**WHAT NEEDS TO BE DONE**. Locate the line that contains "1024x768 pixels.", then copy it and all later lines of the data below exactly, through the last one.

[SUPPLIED RECORDS — start]

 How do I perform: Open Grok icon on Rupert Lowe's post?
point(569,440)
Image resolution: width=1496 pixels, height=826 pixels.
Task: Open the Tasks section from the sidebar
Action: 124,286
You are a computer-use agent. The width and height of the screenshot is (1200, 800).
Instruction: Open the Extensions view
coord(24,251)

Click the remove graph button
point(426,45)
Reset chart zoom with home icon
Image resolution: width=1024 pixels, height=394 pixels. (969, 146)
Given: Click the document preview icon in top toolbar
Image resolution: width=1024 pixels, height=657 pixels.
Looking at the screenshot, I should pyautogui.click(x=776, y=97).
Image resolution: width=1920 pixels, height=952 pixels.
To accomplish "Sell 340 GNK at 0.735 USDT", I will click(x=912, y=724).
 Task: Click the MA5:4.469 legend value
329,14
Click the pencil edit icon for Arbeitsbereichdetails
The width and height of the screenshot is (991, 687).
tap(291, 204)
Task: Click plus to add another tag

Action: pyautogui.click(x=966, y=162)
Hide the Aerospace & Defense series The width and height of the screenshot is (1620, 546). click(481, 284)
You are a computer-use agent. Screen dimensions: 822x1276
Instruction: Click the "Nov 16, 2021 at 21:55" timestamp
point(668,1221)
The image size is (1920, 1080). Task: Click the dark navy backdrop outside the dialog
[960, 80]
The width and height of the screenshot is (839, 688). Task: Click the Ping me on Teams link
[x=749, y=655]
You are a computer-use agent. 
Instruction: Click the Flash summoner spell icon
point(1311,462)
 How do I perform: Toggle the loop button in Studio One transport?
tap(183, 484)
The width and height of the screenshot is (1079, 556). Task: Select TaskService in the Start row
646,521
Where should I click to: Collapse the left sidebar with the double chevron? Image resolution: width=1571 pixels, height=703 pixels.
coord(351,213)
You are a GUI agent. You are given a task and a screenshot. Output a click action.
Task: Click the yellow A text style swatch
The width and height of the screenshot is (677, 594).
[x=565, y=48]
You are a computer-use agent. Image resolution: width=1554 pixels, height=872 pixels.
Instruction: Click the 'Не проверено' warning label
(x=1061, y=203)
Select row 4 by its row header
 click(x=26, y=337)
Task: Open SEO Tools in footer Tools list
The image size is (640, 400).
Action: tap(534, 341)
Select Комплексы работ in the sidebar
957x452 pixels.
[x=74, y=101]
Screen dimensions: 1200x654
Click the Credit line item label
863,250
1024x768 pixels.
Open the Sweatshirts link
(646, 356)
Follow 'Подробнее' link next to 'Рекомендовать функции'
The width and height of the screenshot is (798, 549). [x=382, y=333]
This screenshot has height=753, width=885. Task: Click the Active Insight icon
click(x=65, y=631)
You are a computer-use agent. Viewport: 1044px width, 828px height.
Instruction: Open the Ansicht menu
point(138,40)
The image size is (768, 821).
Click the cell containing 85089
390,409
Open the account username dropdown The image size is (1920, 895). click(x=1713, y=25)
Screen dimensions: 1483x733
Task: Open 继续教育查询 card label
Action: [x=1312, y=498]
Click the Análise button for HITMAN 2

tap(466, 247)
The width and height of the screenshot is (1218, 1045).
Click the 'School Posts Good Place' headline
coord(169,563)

[SUPPLIED RECORDS — finish]

**TASK RESPONSE**.
1024x768 pixels.
Open the Sweatshirts link
(646, 356)
Follow 'Подробнее' link next to 'Рекомендовать функции'
The width and height of the screenshot is (798, 549). [x=382, y=333]
This screenshot has height=753, width=885. Task: Click the Active Insight icon
click(x=65, y=631)
You are a computer-use agent. Viewport: 1044px width, 828px height.
Instruction: Open the Ansicht menu
point(138,40)
The image size is (768, 821).
Click the cell containing 85089
390,409
Open the account username dropdown The image size is (1920, 895). click(x=1713, y=25)
Screen dimensions: 1483x733
Task: Open 继续教育查询 card label
Action: [x=1312, y=498]
Click the Análise button for HITMAN 2

tap(466, 247)
The width and height of the screenshot is (1218, 1045).
Click the 'School Posts Good Place' headline
coord(169,563)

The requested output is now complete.